▶ [WORK REQUIRED] Please restate each line of the material word for word and omit any pictures.

▶ [DATASET RECORDS]
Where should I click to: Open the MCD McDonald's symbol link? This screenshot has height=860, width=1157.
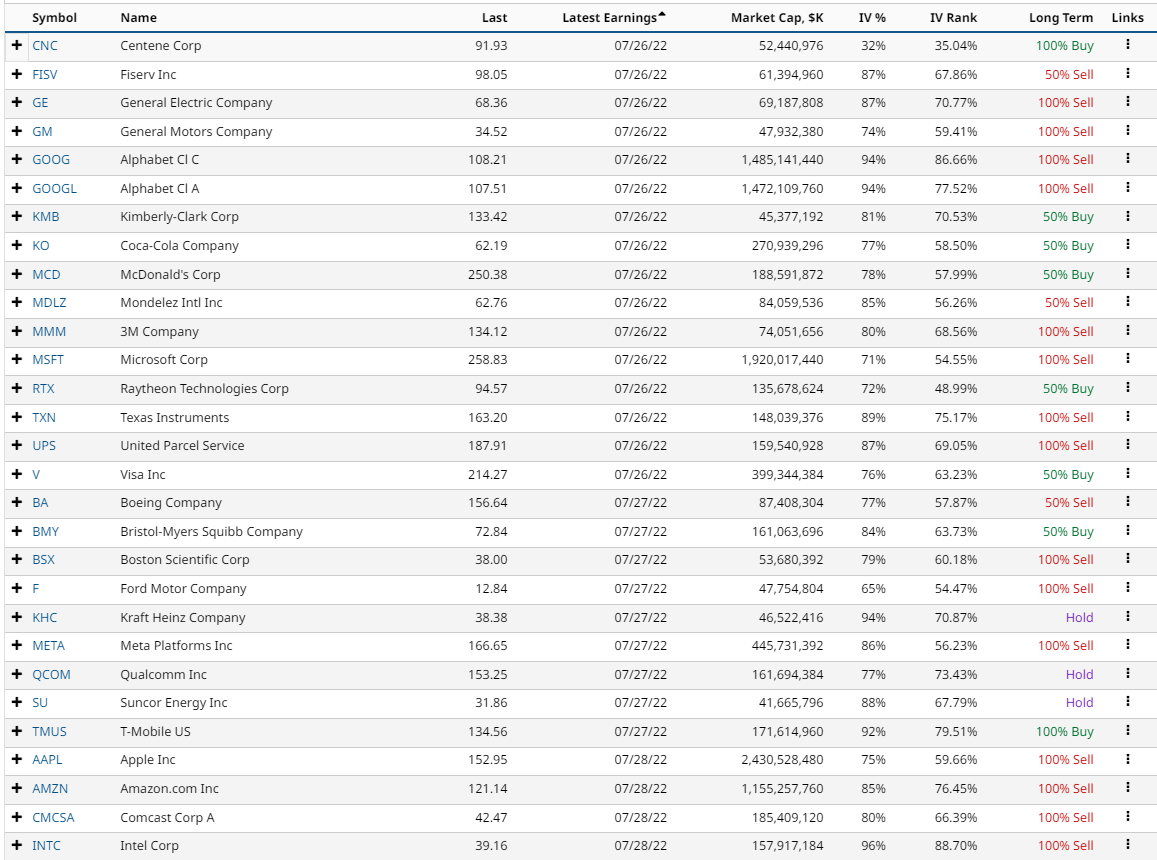(x=45, y=274)
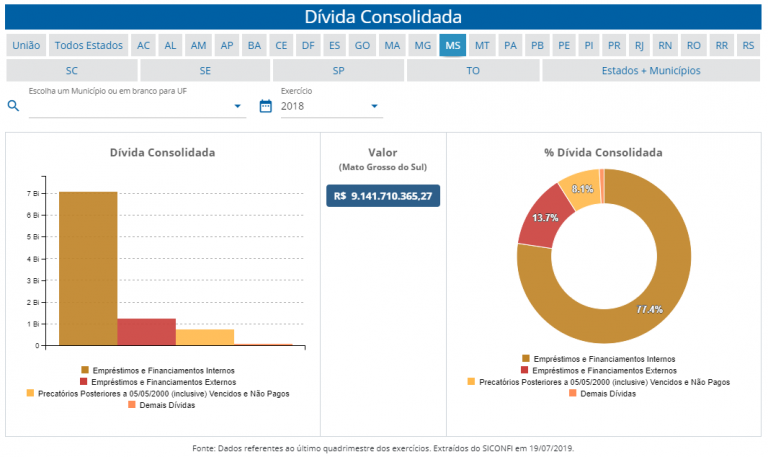This screenshot has width=768, height=457.
Task: Click the search magnifier icon
Action: pyautogui.click(x=14, y=106)
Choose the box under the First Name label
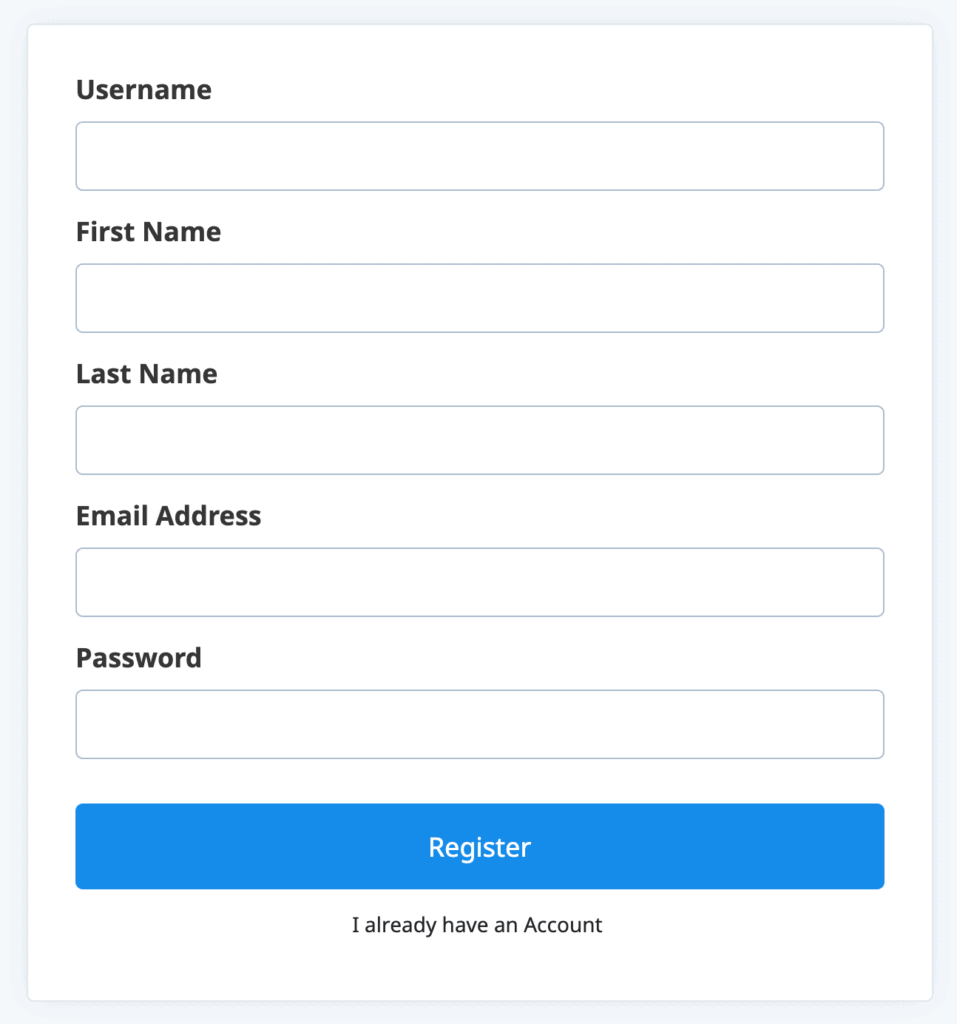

▶ [REPLY]
Where should I click to: Open the MCD McDonald's symbol link? This screenshot has height=860, width=1157.
(x=45, y=274)
This screenshot has width=768, height=457.
Task: Click the search magnifier icon
Action: pyautogui.click(x=14, y=106)
Choose the box under the First Name label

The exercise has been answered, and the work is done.